Le Bibliothèque Royale de Belgique a mis au jour une petite estampe rarissime de James Ensor datant du début des années 1900.

L'œuvre a été découverte fortuitement lors d’une vente publique à Bruxelles, à l’occasion de laquelle la Bibliothèque Royale de Belgique s’est également procuré des œuvres des artistes Pol Bury et Panamarenko.

Quelques jours avant la vente, cette estampe intitulée "Le Pêcheur d’Ostende" est montrée au public, sans vraiment retenir son attention : présentée dans un passe-partout épais, jauni, dans un cadre endommagé, la petite gravure n’a pas vraiment bonne mine. Mais l’expert de la Bibliothèque soupçonne qu’il s’agit vraisemblablement d’une édition originale — ce qu’on appelle un "premier état" — d’un autoportrait de James Ensor, et s’en empare.

James Ensor, peintre expressionniste déterminant dans l’avant-garde artistique belge, avait gravé cet autoportrait à la pointe sèche sur une plaque de cuivre. Au bord d’une plage, il s’est représenté "comme un vagabond en tenue hivernale" : un bonnet vissé sur la tête et un gros manteau sur les épaules. Dans sa main gauche, il tient un grand panier de pêcheur et son regard est dirigé vers le spectateur.

Après plusieurs comparaisons avec d’autres reproductions de cette même gravure, il s’est avéré qu’il s’agissait bien de la toute première édition : les autres estampes "font preuve d’une intervention approfondie sur la plaque par l’artiste lui-même", explique la Bibliothèque dans un communiqué, "le ‘deuxième état’ comprend, notamment, des parties ombrées supplémentaires".

Mais ce n’est pas tout : en débarrassant le papier des détériorations du temps, la restauratrice a fait une belle découverte. Au dos de l’estampe, est inscrit à la main "Madame Emma Lambotte, 28 Rue Louise, Anvers”.

L’estampe a donc été réalisée sur une carte postale, destinée à une écrivaine et peintre liégeoise.
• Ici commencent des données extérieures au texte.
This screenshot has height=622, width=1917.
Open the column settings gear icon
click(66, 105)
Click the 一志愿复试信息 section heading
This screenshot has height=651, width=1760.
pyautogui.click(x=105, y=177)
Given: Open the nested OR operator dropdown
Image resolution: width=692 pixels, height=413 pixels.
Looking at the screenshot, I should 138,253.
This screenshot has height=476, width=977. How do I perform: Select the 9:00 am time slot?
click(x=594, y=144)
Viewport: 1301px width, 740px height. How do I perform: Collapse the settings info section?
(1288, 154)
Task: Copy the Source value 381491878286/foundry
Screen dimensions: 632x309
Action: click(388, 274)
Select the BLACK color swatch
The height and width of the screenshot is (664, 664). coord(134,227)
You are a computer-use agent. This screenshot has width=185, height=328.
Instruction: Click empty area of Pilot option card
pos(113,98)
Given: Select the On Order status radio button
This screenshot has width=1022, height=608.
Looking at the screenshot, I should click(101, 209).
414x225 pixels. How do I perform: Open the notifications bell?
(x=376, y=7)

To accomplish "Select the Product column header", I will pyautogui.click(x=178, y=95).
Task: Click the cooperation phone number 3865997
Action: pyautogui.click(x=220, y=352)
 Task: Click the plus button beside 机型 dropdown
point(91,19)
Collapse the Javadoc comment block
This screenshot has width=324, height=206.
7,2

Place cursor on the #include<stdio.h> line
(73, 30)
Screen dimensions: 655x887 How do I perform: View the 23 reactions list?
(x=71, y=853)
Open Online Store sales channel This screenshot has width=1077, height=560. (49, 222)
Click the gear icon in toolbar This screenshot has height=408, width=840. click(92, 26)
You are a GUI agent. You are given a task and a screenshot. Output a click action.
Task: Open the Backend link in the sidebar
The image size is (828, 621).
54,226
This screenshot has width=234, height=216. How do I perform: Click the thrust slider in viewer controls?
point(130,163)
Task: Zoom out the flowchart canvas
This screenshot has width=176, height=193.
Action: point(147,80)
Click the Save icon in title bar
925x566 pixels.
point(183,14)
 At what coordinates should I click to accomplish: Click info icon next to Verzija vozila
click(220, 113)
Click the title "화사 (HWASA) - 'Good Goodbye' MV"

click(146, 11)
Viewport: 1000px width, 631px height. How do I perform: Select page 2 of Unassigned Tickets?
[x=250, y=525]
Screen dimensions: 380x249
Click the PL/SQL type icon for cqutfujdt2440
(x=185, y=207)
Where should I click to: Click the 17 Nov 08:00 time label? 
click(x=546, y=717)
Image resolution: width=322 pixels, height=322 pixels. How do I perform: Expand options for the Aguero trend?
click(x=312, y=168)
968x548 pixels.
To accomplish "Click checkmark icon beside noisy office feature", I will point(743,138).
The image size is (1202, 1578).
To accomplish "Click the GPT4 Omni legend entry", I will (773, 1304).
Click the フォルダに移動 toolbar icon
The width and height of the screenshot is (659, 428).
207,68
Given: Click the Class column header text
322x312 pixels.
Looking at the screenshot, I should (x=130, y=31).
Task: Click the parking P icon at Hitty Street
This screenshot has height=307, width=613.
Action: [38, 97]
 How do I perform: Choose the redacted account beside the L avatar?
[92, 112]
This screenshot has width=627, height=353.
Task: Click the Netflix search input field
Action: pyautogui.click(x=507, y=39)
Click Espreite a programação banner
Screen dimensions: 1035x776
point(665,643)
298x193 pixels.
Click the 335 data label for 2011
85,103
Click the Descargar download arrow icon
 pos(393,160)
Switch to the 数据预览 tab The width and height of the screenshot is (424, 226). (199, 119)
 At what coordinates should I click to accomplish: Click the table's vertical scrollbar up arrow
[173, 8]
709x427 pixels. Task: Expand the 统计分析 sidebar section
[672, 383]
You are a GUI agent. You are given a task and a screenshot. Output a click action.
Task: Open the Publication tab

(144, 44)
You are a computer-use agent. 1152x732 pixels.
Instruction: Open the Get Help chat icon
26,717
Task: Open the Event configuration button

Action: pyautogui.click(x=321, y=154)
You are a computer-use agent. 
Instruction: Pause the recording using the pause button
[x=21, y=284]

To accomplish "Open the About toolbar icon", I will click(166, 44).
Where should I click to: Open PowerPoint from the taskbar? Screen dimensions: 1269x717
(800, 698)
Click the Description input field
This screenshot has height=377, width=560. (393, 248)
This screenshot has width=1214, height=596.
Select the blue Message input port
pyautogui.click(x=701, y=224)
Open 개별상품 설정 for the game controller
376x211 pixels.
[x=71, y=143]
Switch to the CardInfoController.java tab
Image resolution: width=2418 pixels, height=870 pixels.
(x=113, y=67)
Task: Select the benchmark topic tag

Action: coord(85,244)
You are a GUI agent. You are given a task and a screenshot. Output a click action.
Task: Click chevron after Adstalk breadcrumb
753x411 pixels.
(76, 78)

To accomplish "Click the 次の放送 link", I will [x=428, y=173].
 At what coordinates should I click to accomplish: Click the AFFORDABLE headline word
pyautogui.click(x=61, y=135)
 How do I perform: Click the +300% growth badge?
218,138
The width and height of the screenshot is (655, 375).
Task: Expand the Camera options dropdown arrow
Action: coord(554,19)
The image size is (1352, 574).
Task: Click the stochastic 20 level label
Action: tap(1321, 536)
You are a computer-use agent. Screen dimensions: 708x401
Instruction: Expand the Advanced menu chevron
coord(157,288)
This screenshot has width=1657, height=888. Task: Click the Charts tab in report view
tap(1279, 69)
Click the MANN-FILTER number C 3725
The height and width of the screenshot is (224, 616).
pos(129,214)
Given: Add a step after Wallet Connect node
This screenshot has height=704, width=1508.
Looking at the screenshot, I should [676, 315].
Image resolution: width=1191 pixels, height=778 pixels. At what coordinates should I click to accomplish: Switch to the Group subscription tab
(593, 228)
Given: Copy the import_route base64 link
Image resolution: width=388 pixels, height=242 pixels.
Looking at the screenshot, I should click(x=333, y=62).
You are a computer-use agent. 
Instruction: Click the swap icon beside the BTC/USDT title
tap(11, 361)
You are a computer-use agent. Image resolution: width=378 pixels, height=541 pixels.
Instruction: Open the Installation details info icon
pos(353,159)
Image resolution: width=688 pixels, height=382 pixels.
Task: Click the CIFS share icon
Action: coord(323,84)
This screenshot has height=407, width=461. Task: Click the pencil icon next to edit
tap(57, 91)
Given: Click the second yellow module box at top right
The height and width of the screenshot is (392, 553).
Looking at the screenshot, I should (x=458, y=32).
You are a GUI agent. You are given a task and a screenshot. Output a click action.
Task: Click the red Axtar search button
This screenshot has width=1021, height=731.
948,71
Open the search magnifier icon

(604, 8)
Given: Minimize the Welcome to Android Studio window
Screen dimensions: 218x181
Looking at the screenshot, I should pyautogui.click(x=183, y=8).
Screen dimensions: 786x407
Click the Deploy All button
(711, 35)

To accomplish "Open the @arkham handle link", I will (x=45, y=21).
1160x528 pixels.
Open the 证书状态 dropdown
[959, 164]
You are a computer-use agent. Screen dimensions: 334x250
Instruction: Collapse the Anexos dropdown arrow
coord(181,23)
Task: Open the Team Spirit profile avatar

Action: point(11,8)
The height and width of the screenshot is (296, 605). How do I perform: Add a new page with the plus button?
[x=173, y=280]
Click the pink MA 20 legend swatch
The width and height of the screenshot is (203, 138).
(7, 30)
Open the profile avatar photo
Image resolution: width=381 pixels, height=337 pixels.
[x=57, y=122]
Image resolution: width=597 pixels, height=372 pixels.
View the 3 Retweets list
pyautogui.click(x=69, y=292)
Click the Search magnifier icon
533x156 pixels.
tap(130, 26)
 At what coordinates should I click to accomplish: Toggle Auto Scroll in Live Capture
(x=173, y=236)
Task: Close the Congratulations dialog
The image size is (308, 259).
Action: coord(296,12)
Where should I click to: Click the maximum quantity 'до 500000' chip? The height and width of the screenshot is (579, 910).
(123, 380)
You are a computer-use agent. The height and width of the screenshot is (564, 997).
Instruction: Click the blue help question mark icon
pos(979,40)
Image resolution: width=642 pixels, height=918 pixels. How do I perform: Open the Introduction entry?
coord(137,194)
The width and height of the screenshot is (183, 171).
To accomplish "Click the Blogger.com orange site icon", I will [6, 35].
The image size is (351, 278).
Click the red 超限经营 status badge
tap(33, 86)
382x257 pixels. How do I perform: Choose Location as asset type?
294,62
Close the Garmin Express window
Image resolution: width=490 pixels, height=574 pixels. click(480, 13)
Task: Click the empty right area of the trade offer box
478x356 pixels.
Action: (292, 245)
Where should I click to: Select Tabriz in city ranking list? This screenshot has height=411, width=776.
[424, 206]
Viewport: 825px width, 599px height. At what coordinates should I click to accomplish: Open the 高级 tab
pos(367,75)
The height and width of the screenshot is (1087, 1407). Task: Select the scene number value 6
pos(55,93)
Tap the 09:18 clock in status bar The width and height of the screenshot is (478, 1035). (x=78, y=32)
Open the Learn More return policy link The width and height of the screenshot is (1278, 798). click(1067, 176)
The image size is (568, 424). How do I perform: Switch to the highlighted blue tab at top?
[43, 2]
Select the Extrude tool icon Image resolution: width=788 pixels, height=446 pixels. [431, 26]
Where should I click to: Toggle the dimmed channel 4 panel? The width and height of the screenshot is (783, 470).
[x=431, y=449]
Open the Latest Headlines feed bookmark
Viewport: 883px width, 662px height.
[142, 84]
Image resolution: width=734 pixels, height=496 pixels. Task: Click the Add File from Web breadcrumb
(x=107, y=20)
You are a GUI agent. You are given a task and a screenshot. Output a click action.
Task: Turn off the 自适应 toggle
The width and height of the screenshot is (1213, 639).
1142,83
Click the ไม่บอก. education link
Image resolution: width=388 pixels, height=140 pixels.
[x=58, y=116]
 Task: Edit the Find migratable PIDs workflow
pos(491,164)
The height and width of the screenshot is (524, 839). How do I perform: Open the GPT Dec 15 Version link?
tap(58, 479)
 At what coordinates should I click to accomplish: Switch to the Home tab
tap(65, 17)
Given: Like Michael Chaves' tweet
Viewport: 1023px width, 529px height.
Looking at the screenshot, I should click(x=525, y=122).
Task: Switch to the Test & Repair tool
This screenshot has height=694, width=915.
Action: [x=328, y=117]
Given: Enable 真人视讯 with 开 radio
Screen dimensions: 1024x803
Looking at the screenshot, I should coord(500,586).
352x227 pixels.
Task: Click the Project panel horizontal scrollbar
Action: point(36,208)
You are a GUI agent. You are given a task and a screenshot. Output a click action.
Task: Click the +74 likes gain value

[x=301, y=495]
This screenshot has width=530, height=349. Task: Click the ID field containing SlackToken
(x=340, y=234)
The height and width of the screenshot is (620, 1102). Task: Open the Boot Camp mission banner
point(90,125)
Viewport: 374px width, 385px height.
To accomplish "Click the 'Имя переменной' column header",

À la rareté de l’œuvre s’additionne une "dimension personnelle, voire intime ", d’après Maarten Bassens, chercheur auprès du Cabinet des Estampes de la Bibliothèque Royale de Belgique.

Selon les recherches, Emma Lambotte aurait joué un rôle important dans la carrière artistique de James Ensor en assurant directement et indirectement le développement et la promotion de son art.